Nonacus, a liquid biopsy provider collaborated with the University of Birmingham to develop a non-invasive test for bladder cancer and it is expected to be available in mid-2022. The test will be done using Nonacus’ liquid biopsy technology along with a panel of biomarkers to diagnose disease from urine samples. Yearly, more than 100,000 people are referred to hospitals in the UK to diagnose bladder cancer, mostly after they have passed blood in their urine (haematuria). Cystoscopy is the first stage of investigation which requires inserting a camera into the bladder. About 12% are subsequently diagnosed with bladder cancer, mostly after a second invasive procedure to extract biopsy.

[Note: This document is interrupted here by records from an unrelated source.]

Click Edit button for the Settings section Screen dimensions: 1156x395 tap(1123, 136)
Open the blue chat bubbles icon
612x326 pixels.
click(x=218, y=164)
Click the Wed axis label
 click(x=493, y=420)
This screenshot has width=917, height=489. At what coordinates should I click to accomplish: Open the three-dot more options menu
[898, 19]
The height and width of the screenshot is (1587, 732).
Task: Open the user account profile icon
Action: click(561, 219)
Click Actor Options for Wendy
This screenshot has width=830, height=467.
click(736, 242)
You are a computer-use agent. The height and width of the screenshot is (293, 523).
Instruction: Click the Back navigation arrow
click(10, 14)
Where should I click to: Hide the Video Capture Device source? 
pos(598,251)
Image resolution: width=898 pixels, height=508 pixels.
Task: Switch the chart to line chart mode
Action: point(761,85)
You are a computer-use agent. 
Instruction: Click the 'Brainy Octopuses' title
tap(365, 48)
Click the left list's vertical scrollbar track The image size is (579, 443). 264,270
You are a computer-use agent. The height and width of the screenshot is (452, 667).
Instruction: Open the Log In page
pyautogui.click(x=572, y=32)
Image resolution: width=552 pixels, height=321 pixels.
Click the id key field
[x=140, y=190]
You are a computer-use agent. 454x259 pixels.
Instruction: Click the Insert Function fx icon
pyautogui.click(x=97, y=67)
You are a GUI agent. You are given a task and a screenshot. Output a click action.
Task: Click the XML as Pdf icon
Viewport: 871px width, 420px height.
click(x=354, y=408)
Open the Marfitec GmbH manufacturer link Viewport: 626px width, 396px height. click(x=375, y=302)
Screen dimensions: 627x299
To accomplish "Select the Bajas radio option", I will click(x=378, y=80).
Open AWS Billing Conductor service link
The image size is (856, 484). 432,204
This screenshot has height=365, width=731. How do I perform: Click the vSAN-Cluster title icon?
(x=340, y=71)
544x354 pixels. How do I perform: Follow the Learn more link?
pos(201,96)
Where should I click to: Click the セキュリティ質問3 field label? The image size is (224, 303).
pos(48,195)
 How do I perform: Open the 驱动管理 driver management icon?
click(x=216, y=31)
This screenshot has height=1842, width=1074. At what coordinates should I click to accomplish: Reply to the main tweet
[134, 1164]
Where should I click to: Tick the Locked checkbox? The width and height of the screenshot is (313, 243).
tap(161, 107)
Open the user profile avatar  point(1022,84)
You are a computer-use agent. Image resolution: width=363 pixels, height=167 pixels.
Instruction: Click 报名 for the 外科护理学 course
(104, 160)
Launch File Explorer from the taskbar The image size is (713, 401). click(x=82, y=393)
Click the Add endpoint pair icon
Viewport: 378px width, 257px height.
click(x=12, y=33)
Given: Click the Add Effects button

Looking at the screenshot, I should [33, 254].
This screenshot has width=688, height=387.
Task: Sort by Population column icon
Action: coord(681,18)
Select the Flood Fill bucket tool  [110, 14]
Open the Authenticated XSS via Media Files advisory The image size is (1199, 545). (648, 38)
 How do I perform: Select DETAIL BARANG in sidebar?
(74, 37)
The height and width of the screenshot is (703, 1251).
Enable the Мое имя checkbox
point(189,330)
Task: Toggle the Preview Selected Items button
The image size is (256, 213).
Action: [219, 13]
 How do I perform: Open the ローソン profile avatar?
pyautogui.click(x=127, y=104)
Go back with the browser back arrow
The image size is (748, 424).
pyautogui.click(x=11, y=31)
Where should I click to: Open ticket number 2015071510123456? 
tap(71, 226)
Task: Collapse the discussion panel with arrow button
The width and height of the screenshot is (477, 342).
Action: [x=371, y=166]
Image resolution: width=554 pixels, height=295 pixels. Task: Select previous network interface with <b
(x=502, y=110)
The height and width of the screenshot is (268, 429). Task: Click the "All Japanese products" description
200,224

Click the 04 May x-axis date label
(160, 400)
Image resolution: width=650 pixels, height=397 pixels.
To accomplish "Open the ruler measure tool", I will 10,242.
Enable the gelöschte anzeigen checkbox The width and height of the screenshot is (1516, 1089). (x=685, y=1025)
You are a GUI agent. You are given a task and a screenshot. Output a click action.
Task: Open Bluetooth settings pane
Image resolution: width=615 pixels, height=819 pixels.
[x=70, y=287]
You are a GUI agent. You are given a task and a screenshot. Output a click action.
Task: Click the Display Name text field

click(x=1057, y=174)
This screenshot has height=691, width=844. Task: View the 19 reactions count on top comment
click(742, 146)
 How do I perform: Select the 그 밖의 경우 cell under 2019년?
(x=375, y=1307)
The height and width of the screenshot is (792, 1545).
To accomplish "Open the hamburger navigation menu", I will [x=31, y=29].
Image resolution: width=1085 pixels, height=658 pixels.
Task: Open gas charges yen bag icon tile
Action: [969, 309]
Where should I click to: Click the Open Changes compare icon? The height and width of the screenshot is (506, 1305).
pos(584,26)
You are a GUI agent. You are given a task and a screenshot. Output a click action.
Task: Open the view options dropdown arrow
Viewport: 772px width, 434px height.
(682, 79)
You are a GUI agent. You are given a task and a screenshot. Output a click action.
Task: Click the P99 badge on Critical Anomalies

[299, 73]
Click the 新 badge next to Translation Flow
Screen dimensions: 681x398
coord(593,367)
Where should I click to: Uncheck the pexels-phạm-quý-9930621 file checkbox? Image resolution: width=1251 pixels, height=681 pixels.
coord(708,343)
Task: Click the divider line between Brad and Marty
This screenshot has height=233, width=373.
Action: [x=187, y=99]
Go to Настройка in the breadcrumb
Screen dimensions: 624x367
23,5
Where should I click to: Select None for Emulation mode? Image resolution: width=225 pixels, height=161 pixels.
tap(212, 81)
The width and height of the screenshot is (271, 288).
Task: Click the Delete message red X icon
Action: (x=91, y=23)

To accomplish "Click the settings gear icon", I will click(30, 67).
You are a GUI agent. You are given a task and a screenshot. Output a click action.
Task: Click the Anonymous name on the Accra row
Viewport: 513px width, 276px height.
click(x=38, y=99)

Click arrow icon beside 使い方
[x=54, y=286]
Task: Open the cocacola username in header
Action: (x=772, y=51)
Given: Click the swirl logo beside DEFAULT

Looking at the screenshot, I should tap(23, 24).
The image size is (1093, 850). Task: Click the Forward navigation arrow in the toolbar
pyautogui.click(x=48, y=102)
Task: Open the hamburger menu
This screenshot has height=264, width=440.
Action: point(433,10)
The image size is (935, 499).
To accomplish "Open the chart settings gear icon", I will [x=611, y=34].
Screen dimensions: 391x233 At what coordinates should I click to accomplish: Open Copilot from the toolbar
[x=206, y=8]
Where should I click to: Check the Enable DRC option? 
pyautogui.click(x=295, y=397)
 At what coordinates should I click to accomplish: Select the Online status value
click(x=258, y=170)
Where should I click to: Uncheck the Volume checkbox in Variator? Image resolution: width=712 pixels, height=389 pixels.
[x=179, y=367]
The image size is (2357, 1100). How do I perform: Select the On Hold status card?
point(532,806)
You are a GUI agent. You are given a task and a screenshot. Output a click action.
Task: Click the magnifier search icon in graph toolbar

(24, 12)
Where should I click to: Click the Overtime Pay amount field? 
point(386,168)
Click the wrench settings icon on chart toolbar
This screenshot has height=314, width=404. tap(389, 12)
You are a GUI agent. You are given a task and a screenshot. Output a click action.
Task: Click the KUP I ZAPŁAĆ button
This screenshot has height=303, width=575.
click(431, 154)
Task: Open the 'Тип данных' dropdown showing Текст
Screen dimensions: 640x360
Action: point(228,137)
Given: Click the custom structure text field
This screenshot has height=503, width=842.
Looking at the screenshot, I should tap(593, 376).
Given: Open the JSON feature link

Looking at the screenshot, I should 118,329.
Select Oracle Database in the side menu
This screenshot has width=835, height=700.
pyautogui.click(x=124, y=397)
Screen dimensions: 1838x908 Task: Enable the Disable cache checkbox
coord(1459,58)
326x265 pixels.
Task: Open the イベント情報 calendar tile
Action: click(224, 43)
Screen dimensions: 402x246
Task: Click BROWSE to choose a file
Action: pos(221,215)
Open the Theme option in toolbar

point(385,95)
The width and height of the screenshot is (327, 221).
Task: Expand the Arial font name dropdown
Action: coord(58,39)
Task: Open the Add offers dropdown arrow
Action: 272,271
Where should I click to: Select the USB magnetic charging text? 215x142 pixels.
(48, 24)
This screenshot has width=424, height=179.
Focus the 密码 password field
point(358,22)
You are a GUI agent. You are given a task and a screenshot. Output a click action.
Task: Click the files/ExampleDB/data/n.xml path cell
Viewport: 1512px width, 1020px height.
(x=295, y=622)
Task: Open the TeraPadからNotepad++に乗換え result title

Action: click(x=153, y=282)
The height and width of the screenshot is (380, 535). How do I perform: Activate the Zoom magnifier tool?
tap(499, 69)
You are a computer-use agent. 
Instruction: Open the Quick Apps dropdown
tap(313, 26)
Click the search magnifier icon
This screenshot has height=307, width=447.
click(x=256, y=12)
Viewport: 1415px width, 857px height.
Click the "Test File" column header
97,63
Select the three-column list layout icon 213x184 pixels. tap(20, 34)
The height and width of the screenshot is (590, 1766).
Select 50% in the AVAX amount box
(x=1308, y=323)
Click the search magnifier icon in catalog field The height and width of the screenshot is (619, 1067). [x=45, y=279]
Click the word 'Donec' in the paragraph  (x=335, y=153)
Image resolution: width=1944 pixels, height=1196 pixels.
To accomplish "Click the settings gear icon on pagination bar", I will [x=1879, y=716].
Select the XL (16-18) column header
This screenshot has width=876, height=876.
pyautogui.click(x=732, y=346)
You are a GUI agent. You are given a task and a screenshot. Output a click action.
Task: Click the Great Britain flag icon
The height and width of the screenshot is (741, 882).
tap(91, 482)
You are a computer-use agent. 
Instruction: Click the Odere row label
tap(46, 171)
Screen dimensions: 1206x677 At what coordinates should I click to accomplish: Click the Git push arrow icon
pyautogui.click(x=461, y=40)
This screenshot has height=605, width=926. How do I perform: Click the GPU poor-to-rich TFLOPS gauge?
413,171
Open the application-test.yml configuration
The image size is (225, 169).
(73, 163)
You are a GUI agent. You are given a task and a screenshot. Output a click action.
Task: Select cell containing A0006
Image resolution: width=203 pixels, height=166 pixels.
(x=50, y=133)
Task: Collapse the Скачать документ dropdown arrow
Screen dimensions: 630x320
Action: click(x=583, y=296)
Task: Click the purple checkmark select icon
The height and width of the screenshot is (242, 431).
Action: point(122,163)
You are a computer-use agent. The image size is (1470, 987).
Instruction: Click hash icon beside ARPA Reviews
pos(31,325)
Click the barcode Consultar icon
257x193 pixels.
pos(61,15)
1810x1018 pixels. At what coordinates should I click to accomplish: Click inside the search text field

The director of the Bladder Cancer Research Center, Dr. Bryan said: “While blood visible in the urine has to be investigated, more than 80% of people who have done a cystoscopy are diagnosed with non-malignant conditions or do not have an abnormality. Unfortunately, the other 20% need to do further invasive procedures of investigation to confirm their diagnosis. What is required to get a good diagnosis is a highly specific and sensitive, non-invasive test that can provide quick results for those who need a biopsy and those who do not, and doing a urine test is a good place to start. The liquid biopsy is attractive, however, to achieve accurate results, a highly sensitive analytical technique is required.”
Researchers, at the University, started their work knowing that Nonacus has pioneered commercial non-invasive prenatal tests to identify low levels of fetal DNA in maternal blood samples. The researchers made use of ‘deep sequencing’ of tumor DNA to identify mutations that are present in most urothelial bladder cancers (UBCs). The research work was financed by an MRC Confidence in Concept and Cancer Research UK grant, which involved sequencing 23 genes from tumor samples that were collected from 956 newly diagnosed, treatment-naïve patients. This deep sequencing of genes identified 451 unique mutations that were present in over 96% of tumors.
The mutations were identifiable in urine samples collected at the same time as tumor sampling. Mutated DNA in a urine sample can be extracted from cancer cells shed into the urine from the lining of the urinary tract or can be found as cell-free DNA fragments. However, extracting DNA from the cancer cells provides more reliable amounts of DNA for the test, especially when only small volumes of urine may be available. Coupling the mutation panel with the molecular identifiers and the target capture technology provided by the Nonacus Cell3 Target can provide a more sensitive test than the PCR-based approach.
The main research also determined the influence mutations has on time to recurrence, Progression of cancer, and the general and disease-specific survival in patients that have non-muscle-invasive bladder cancer (NMIBC) and disease-specific survival in patients with muscle-invasive bladder cancer (MIBC) ringing about the possibility of using the test to stratify patients based on risk.